◆ **Work to complete**:
From the line containing "This screenshot has width=1372, height=767." to the last line of the records below, retype every line exactly and output nothing else.

◆ **Data under study**:
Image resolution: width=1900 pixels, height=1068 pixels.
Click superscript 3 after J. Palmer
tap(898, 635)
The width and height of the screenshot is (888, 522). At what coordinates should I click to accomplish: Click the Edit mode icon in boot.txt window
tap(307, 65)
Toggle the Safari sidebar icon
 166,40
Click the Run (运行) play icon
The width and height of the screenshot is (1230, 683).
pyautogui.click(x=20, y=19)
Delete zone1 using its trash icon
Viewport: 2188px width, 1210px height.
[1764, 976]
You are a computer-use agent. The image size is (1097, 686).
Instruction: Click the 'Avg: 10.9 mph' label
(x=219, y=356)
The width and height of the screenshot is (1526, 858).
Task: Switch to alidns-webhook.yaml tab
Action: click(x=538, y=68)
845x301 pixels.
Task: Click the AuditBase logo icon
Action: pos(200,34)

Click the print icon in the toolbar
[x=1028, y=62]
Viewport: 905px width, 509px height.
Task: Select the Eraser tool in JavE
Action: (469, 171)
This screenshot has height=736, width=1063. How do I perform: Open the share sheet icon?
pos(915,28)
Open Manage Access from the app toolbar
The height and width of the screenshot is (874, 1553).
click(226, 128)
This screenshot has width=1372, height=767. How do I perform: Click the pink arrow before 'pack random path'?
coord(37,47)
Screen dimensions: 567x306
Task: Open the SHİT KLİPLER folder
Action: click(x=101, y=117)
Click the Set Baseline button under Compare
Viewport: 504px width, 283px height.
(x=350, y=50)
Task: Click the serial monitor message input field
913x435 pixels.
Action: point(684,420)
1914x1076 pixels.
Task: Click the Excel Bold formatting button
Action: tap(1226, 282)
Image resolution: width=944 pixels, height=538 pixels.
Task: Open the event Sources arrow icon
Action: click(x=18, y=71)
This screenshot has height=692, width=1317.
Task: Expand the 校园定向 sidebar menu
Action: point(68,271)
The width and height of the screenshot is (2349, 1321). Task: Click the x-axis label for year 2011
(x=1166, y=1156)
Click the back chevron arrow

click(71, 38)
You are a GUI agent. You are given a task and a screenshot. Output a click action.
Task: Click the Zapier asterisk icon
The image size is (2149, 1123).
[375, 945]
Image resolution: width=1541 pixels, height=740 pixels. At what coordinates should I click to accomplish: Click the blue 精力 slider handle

◆ **Final answer**:
This screenshot has width=1372, height=767. How do I perform: Click the pink arrow before 'pack random path'?
coord(37,47)
Screen dimensions: 567x306
Task: Open the SHİT KLİPLER folder
Action: click(x=101, y=117)
Click the Set Baseline button under Compare
Viewport: 504px width, 283px height.
(x=350, y=50)
Task: Click the serial monitor message input field
913x435 pixels.
Action: point(684,420)
1914x1076 pixels.
Task: Click the Excel Bold formatting button
Action: tap(1226, 282)
Image resolution: width=944 pixels, height=538 pixels.
Task: Open the event Sources arrow icon
Action: click(x=18, y=71)
This screenshot has height=692, width=1317.
Task: Expand the 校园定向 sidebar menu
Action: point(68,271)
The width and height of the screenshot is (2349, 1321). Task: Click the x-axis label for year 2011
(x=1166, y=1156)
Click the back chevron arrow

click(71, 38)
You are a GUI agent. You are given a task and a screenshot. Output a click action.
Task: Click the Zapier asterisk icon
The image size is (2149, 1123).
[375, 945]
Image resolution: width=1541 pixels, height=740 pixels. At what coordinates should I click to accomplish: Click the blue 精力 slider handle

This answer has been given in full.